[Stored dataset items]
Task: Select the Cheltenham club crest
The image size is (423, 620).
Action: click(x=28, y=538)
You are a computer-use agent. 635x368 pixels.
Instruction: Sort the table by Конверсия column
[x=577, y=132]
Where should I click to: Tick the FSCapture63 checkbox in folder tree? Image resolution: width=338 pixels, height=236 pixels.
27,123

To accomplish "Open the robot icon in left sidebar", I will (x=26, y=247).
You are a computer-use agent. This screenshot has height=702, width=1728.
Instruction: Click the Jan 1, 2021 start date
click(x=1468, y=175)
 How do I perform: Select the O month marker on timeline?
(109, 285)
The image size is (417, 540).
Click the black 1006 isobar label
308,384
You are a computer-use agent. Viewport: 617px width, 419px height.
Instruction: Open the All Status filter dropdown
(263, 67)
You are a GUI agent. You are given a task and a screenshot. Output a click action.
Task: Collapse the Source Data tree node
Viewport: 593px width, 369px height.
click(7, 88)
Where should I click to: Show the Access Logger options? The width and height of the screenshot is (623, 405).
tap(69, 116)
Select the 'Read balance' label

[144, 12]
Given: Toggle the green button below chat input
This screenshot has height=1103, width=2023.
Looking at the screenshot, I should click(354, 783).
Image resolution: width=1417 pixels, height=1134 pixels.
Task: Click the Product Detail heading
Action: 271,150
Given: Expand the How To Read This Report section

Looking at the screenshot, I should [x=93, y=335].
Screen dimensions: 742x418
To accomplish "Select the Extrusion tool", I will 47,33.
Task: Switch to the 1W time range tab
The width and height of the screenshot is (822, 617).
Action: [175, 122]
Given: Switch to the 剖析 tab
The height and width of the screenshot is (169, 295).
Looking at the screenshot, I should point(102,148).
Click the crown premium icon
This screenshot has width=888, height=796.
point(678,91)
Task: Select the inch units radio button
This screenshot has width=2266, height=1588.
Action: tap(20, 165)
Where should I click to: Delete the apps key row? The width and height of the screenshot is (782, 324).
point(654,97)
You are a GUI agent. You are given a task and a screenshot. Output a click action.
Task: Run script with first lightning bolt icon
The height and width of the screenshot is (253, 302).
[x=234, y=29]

### DESCRIPTION OF THE TASK
Duplicate every line of the entries above without any change.

### SOLUTION FOR THIS EXERCISE
Task: Select the Cheltenham club crest
The image size is (423, 620).
Action: click(x=28, y=538)
You are a computer-use agent. 635x368 pixels.
Instruction: Sort the table by Конверсия column
[x=577, y=132]
Where should I click to: Tick the FSCapture63 checkbox in folder tree? Image resolution: width=338 pixels, height=236 pixels.
27,123

To accomplish "Open the robot icon in left sidebar", I will (x=26, y=247).
You are a computer-use agent. This screenshot has height=702, width=1728.
Instruction: Click the Jan 1, 2021 start date
click(x=1468, y=175)
 How do I perform: Select the O month marker on timeline?
(109, 285)
The image size is (417, 540).
Click the black 1006 isobar label
308,384
You are a computer-use agent. Viewport: 617px width, 419px height.
Instruction: Open the All Status filter dropdown
(263, 67)
You are a GUI agent. You are given a task and a screenshot. Output a click action.
Task: Collapse the Source Data tree node
Viewport: 593px width, 369px height.
click(7, 88)
Where should I click to: Show the Access Logger options? The width and height of the screenshot is (623, 405).
tap(69, 116)
Select the 'Read balance' label

[144, 12]
Given: Toggle the green button below chat input
This screenshot has height=1103, width=2023.
Looking at the screenshot, I should click(354, 783).
Image resolution: width=1417 pixels, height=1134 pixels.
Task: Click the Product Detail heading
Action: 271,150
Given: Expand the How To Read This Report section

Looking at the screenshot, I should [x=93, y=335].
Screen dimensions: 742x418
To accomplish "Select the Extrusion tool", I will 47,33.
Task: Switch to the 1W time range tab
The width and height of the screenshot is (822, 617).
Action: [175, 122]
Given: Switch to the 剖析 tab
The height and width of the screenshot is (169, 295).
Looking at the screenshot, I should point(102,148).
Click the crown premium icon
This screenshot has width=888, height=796.
point(678,91)
Task: Select the inch units radio button
This screenshot has width=2266, height=1588.
Action: tap(20, 165)
Where should I click to: Delete the apps key row? The width and height of the screenshot is (782, 324).
point(654,97)
You are a GUI agent. You are given a task and a screenshot. Output a click action.
Task: Run script with first lightning bolt icon
The height and width of the screenshot is (253, 302).
[x=234, y=29]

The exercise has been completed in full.